Good to hear from you! Though perhaps not under these circumstances. We’ve hit that age of health problems, haven’t we? I’m sorry to hear about your surgery and hope that you’re healing up too. It’s surprising, isn’t it, how long recovery takes. I’d though that doing nothing strenuous for two weeks was a warning, not a prediction. I couldn’t do anything strenous if I tried!
It seems from various comments I’ve gotten from friends (so interesting to hear from other experiences) is that the question of who pays is completely separate (and how lucky I/we are to be able to afford our healthcare) but that the vulnerability at a time with a general lack of information and attention from healthcare providers and nurses is quite the same, which is disheartening. Glad your care has been good, including your helpful Olympian.

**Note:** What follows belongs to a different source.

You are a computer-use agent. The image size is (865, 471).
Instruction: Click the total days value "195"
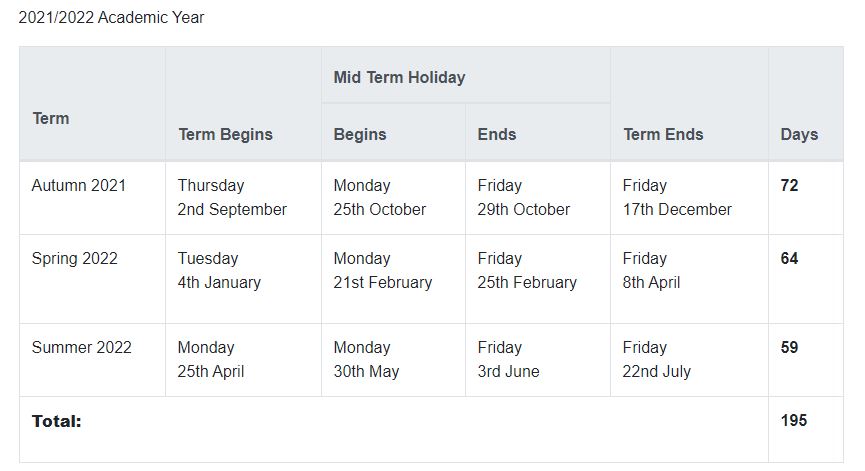793,420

My fingers are crossed for Obamacare to be able to work and extend coverage to those who need it. Thanks for writing!
hi Andy,
i think the most diffcult part on being in te hospital is the uncertainty of when you can actually go home.
i live in Ghana and as you can imagine the doctor patient ratio is unhealthy.last year my daughter who was 21 at the time spent 7 days in the hospital for an appendicitis scare . no one told us why she was being kept there or what was wrong with her till the 5th day when i yelled at the nurses to tell me something or i am checking her out.they in turn called the surgeon who told me she had an enflamed appendix and he was monitering it.if the inflamtion could not subside he was going to operate.all this without a word to me.this was a private hospital God forbid if it was a public hospital.
i do understand the fustration with not knowing when you can go home i have had occasion to cry myself to be let out of the hospital.
its just too much of an invasion of our privacy isnt it?
Oh Natalia. I’m so sorry to hear about that experience. It sounds utterly terrible, and I can imagine as a mother lion, you were so worried for her. It seems to me such a simple thing to keep patients informed with basic information and makes such a difference.
Hospitals can get to you, can’t they? I mean, they’re great places, don’t get me wrong. But hetahly people don’t tolerate them well for extended periods of time. I remember being so exhausted with them, yet glad for them, too (when my mom was sick). It’s very hard to remove yourself from your loved one’s side, but it does you good to remember there’s another world, too. I hope you guys can find the right balance. I’m amazed at how little Ezra is coming along. Throwing off major hurdles with aplomb.